WASHINGTON — A majority of Americans say they are worried about making their mortgage or rent payments, underscoring the extent of economic anxiety in the country.
A Washington Post poll shows that concerns about housing payments have spiked since 2008, despite some improvements in the overall economy. In all, 53 percent said they are “very concerned’’ or “somewhat concerned’’ about having the money to make their monthly payment.
In December 2008, 37 percent were somewhat or very concerned.
Seventy percent of renters are concerned, compared with 46 percent of homeowners.
Worries are the most intense among those with lower incomes and African Americans.
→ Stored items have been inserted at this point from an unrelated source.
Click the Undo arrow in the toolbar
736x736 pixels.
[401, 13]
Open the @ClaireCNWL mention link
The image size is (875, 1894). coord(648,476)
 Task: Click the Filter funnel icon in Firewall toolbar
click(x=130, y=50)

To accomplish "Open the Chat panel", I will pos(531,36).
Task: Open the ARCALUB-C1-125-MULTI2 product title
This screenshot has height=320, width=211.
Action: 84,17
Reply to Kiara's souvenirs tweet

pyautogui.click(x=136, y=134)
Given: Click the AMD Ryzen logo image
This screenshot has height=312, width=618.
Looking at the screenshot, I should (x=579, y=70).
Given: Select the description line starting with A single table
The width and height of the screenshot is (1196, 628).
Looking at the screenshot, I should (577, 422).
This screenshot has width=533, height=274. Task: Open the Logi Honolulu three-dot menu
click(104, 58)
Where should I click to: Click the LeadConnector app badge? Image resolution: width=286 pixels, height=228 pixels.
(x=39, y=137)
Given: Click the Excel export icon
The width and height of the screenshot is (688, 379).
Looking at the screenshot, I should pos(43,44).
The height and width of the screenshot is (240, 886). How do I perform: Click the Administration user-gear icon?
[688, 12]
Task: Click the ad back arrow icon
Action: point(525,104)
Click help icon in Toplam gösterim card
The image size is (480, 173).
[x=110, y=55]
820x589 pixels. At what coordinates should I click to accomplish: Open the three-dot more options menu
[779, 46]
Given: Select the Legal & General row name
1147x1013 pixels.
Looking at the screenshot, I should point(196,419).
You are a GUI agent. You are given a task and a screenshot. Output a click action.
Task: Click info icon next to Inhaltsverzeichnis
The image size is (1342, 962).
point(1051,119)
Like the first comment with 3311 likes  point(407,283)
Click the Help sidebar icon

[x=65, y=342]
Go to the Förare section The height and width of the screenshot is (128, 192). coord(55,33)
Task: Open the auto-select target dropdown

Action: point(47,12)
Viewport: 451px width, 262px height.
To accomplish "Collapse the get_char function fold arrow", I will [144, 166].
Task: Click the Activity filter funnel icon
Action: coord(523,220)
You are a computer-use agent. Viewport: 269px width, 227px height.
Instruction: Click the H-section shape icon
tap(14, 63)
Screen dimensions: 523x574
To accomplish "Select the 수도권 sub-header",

“The unemployment rate is still very very high, so if you think of it as being about the odds of someone losing their job and not being able to find another there’s good reason to be concerned about being able to make mortgage payments,’’ said Karen Dynan, who worked on President George W. Bush’s council of economic advisers and now is co-director of economic studies at the Brookings Institution.
Just over half of Americans say the Obama administration should impose a period of time during which banks cannot foreclose on delinquent homeowners. The White House has rejected that idea.
The White House has found itself disagreeing not just with a majority of Americans, but nearly two-thirds of Democrats. Independents also slightly favor a national freeze; Republicans are divided down the middle.
Momentum for a national freeze grew in early October after several major lenders, including Bank of America, J.P. Morgan Chase, and Ally Financial, admitted they had found errors in the documents they used to foreclose on borrowers.
The poll was conducted Oct. 21-24 with 1,006 adults; the margin of error is plus or minus 3.5 percentage points.